— TEXT SHOWN —
▼

The Microbiome of Uncontacted Amerindians

Jose C Clemente et al. Sci Adv. .
Free PMC article

Abstract

Most studies of the human microbiome have focused on westernized people with life-style practices that decrease microbial survival and transmission, or on traditional societies that are currently in transition to westernization. We characterize the fecal, oral, and skin bacterial microbiome and resistome of members of an isolated Yanomami Amerindian village with no documented previous contact with Western people. These Yanomami harbor a microbiome with the highest diversity of bacteria and genetic functions ever reported in a human group. Despite their isolation, presumably for >11,000 years since their ancestors arrived in South America, and no known exposure to antibiotics, they harbor bacteria that carry functional antibiotic resistance (AR) genes, including those that confer resistance to synthetic antibiotics and are syntenic with mobilization elements. These results suggest that westernization significantly affects human microbiome diversity and that functional AR genes appear to be a feature of the human microbiome even in the absence of exposure to commercial antibiotics. AR genes are likely poised for mobilization and enrichment upon exposure to pharmacological levels of antibiotics. Our findings emphasize the need for extensive characterization of the function of the microbiome and resistome in remote nonwesternized populations before globalization of modern practices affects potentially beneficial bacteria harbored in the human body.

Figures

Fig. 1
Fig. 1. Microbiota diversity in fecal, oral, and skin samples from uncontacted Yanomami in relation to other human groups.
(A) Faith’s phylogenetic diversity (PD) (average ± SD) of fecal samples from Yanomami and Guahibo Amerindians, Malawians, and U.S. subjects. OTU tables rarefied at 5000 sequences per sample. Interpopulation differences were significant (P < 0.001, ANOVA with Tukey’s HSD) for all but Guahibo-Malawi comparison (P = 0.73). (B) PCoA plot based on UniFrac distances calculated on the OTU table of fecal samples rarefied at 5000 sequences per sample. (C) Top discriminative bacteria among populations in fecal samples as determined by linear discriminant analysis (LDA) effect size (LEfSe) analysis. (D) Normalized prevalence/abundance curves for all OTUs found at 1% abundance or more in fecal samples. (E) Faith’s phylogenetic diversity (average ± SD) of oral samples from Yanomami and U.S. subjects. OTU tables rarefied at 1500 sequences per sample. Interpopulation differences were not significant (P = 0.296, ANOVA with Tukey’s HSD). (F) PCoA plot based on UniFrac distances calculated on OTU tables of oral samples rarefied at 1500 sequences per sample. (G) Top discriminative bacteria among populations in oral samples as determined by LEfSe analysis. (H) Normalized prevalence/abundance curves for all OTUs found at 1% abundance or more in oral samples. (I) Faith’s phylogenetic diversity (average ± SD) of skin samples from Yanomami and U.S. subjects. OTU tables rarefied at 1500 sequences per sample. Interpopulation differences were significant (P < 0.001, ANOVA with Tukey’s HSD). (J) PCoA plot based on UniFrac distances calculated on OTU tables of skin samples rarefied at 1500 sequences per sample. (K) Top discriminative bacteria among populations in skin samples as determined by LEfSe analysis. (L) Normalized prevalence/abundance curves for all OTUs found at 1% abundance or more in skin samples.

▲

— THINGS TO DO —
1) In the text on the microbiome of uncontacted Amerindians, at how many sequences per sample were the fecal OTU tables rarefied?
2) Write what comes next in the text on the microbiome of uncontacted Amerindians, starting right after its last sentence.

— DATA FOR ANALYSIS —
▼

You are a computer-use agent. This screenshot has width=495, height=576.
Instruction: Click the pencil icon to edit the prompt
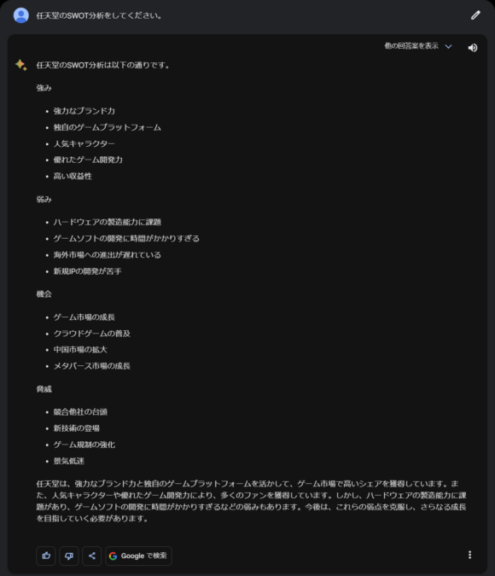476,15
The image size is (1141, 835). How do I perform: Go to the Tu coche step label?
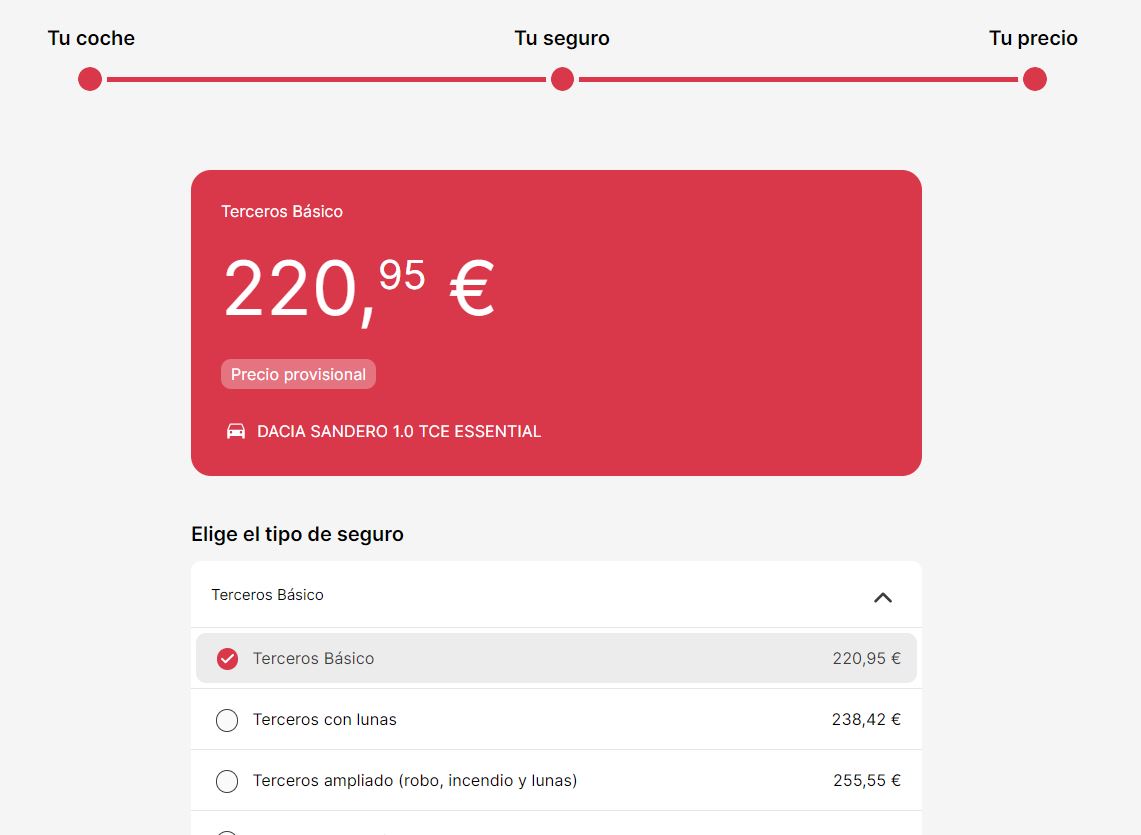(x=91, y=38)
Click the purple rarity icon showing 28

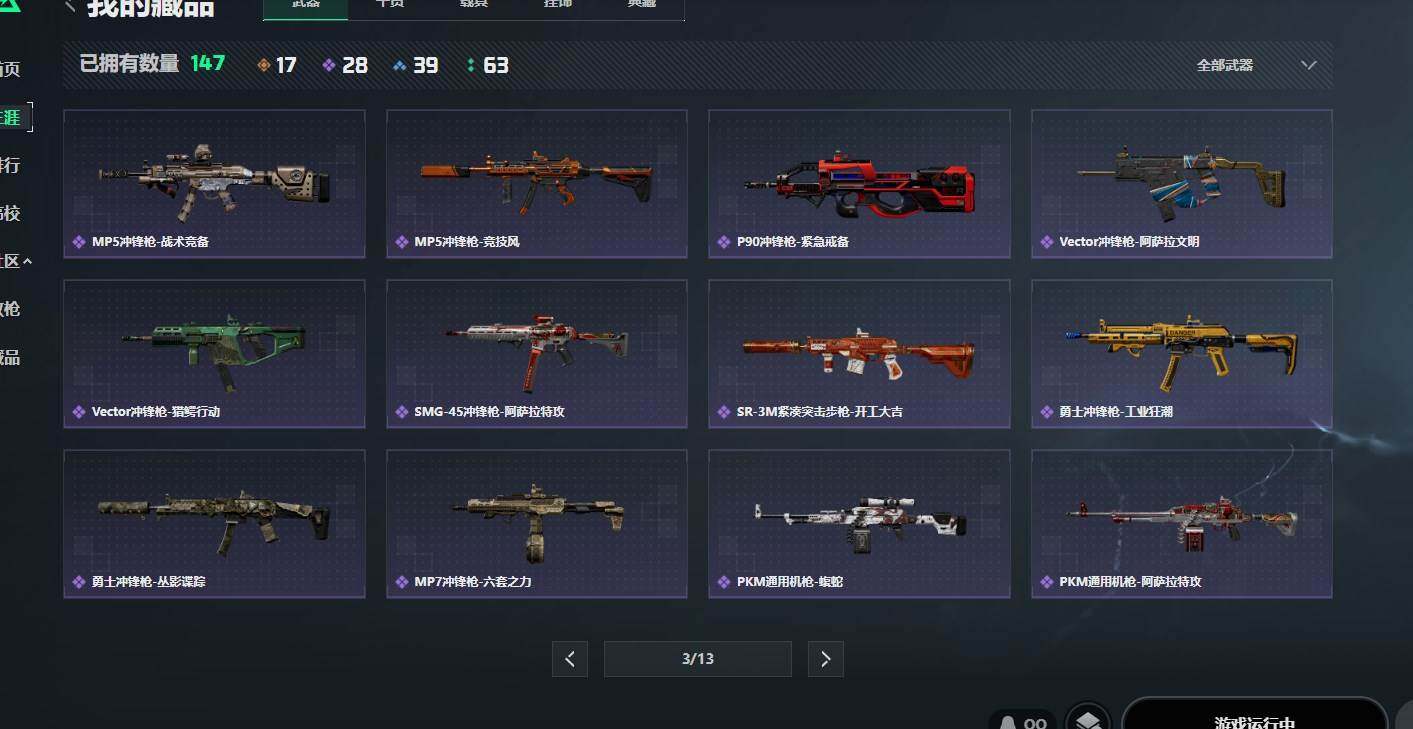tap(329, 65)
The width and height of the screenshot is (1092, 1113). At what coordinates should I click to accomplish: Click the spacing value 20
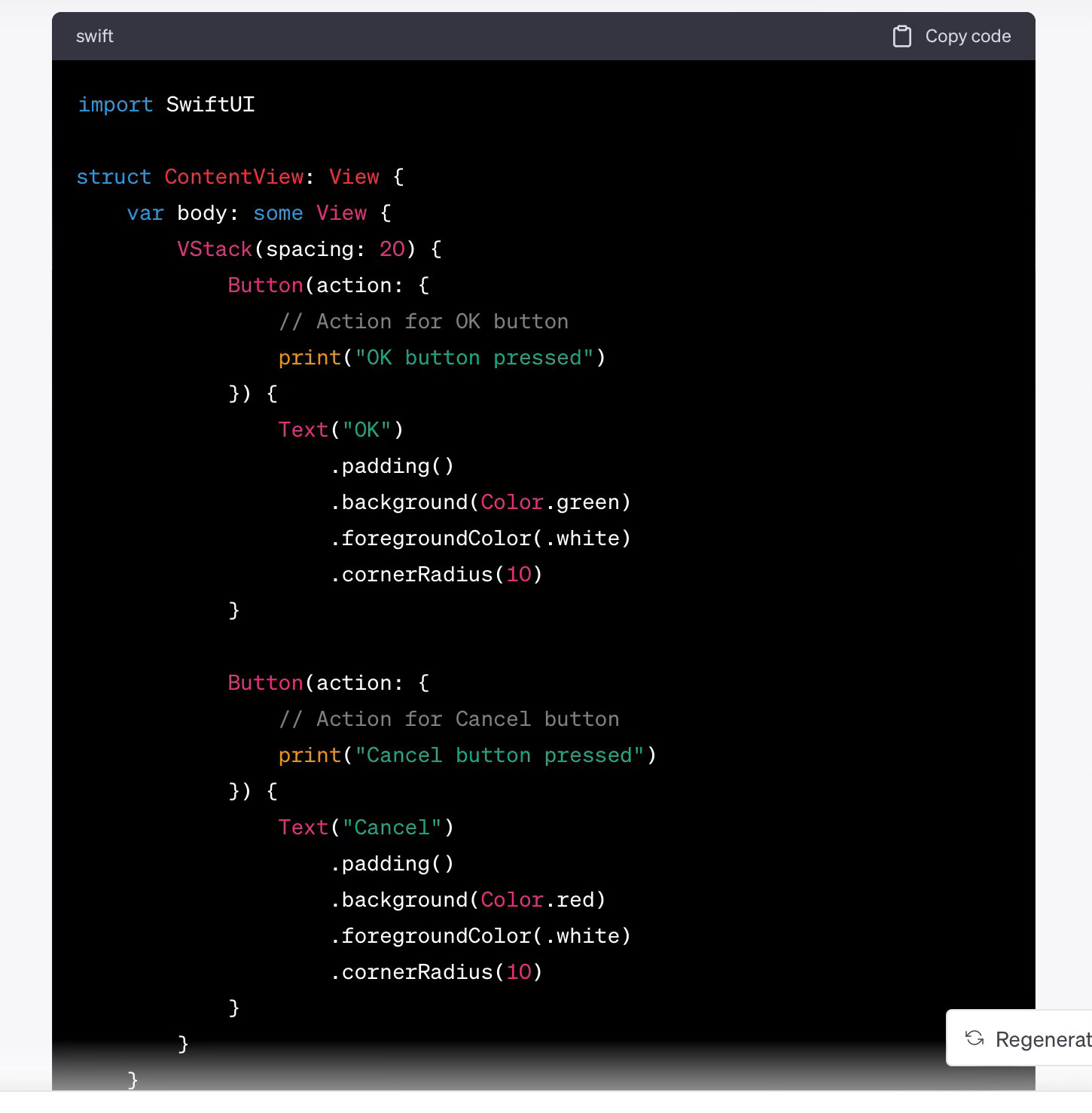point(392,249)
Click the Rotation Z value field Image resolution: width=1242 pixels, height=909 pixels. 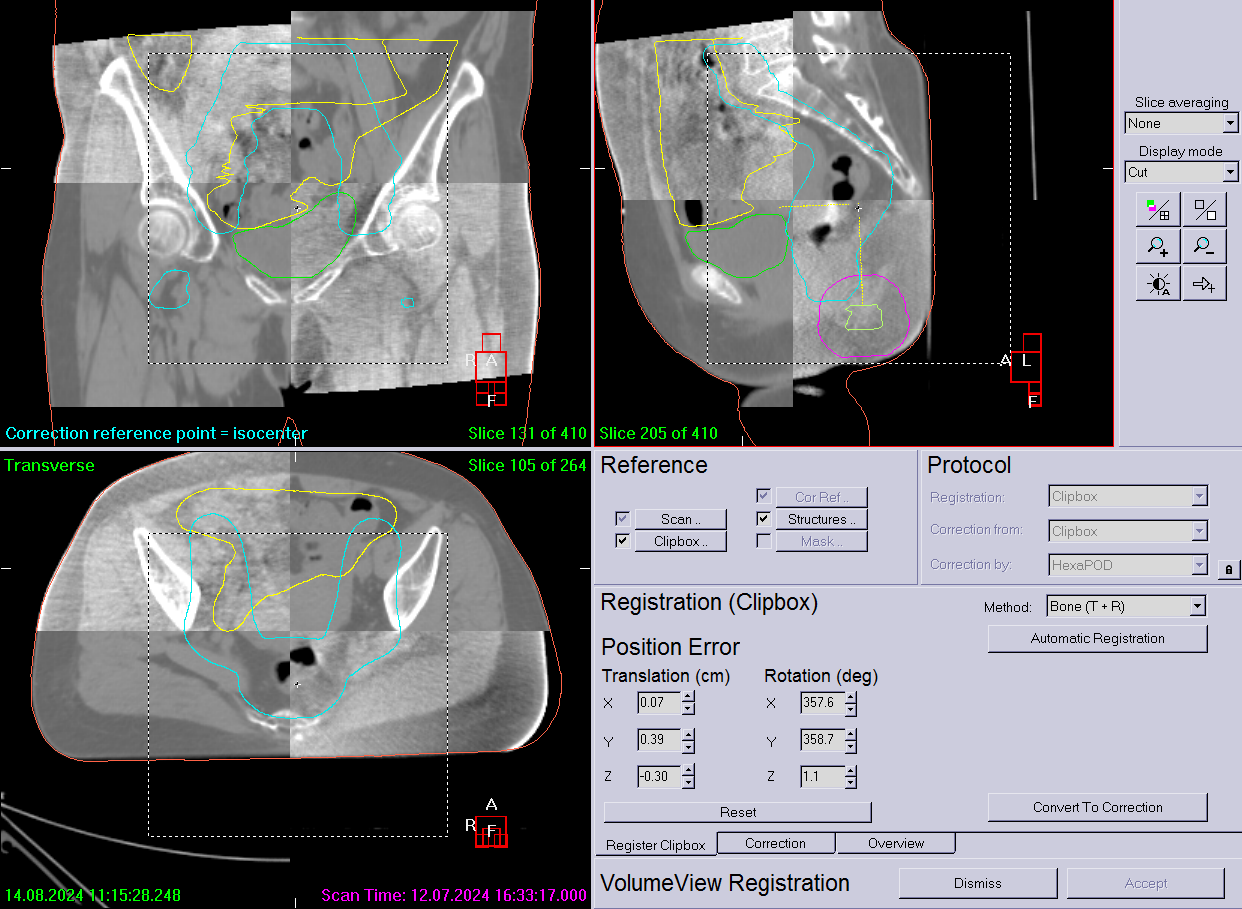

▲

— ANSWERS TO THIS EXERCISE —
1) 5000 sequences per sample.

2)
Fig. 2
Fig. 2. Metagenomic diversity of fecal and oral samples from uncontacted Yanomami in relation to other human groups.
(A) Functional diversity (average ± SD) measured by the observed number of KEGG orthologs in fecal samples of Yanomami and Guahibo Amerindians, Malawians, and U.S. subjects. Metagenomic tables rarefied at 1 million sequences per sample. Interpopulation differences were significant for all comparisons (P < 0.001, ANOVA and Tukey’s HSD). (B) PCoA plot based on Bray-Curtis distances calculated on the metagenomic table of fecal samples rarefied at 1 million sequences per sample. (C) Top discriminative metabolic pathways in Yanomami fecal samples as determined by STAMP; pathways ranked by effect size (η2). (D) Normalized prevalence/abundance curves for all KOs found at 1% abundance or more in fecal samples. (E) Functional diversity (average ± SD) measured by the observed number of KEGG orthologs in oral samples of Yanomami and Guahibo Amerindians, Malawians, and U.S. subjects. Metagenomic tables rarefied at 900,000 sequences per sample. Interpopulation differences were not significant (P = 0.07, t test). (F) PCoA plot based on Bray-Curtis distances calculated on the metagenomic table of oral samples rarefied at 900,000 sequences per sample. (G) Top discriminative metabolic pathways in Yanomami oral samples as determined by STAMP; pathways ranked by effect size (η2). (H) Normalized prevalence/abundance curves for all KOs found at 1% abundance or more in oral samples. (I) Functional diversity (average ± SD) measured by the observed number of KEGG orthologs in skin samples of Yanomami and U.S. subjects. Metagenomic tables rarefied at 1 million sequences per sample. Interpopulation differences were significant for all comparisons (P < 0.001, ANOVA and Tukey’s HSD). (J) PCoA plot based on Bray-Curtis distances calculated on the metagenomic table of skin samples rarefied at 1 million sequences per sample. (K) Top discriminative metabolic pathways in Yanomami skin samples as determined by STAMP; pathways ranked by effect size (η2). (L) Normalized prevalence/abundance curves for all KOs found at 1% abundance or more in skin samples.
Fig. 3
Fig. 3. Representative AR genes captured through functional metagenomic selection of Amerindian oral and fecal microbiota.
(A) Maximum likelihood (ML) tree of ceftazidime-resistant PBPs from Amerindian oral microbiota (blue) and their top blastx hits in NCBI nr (black). (B) Identity (%) of the 28 AR genes to their top hits in HMP and MetaHIT (blastn). Fourteen aligned to MetaHIT, all isolated from fecal microbiota. (C) Chloramphenicol acetyltransferase (cat) from O23_CH_21 and homologs in NCBI nt (nucleotide database). Dashed lines indicate 99% identical sequences. Dashes indicate omitted sequence (8487..25716). (D) tetW from F6_TE_1 and homologs in NCBI nt. Dashed lines indicate 98 to 99% identical sequences. Sequences are to scale. Yellow, AR gene; red, other resistance genes; green, mobile genetic elements; purple, bacteriophage genes; blue, other.
Fig. 4
Fig. 4. Abundance of functionally selected AR genes in Amerindian fecal and oral metagenomes.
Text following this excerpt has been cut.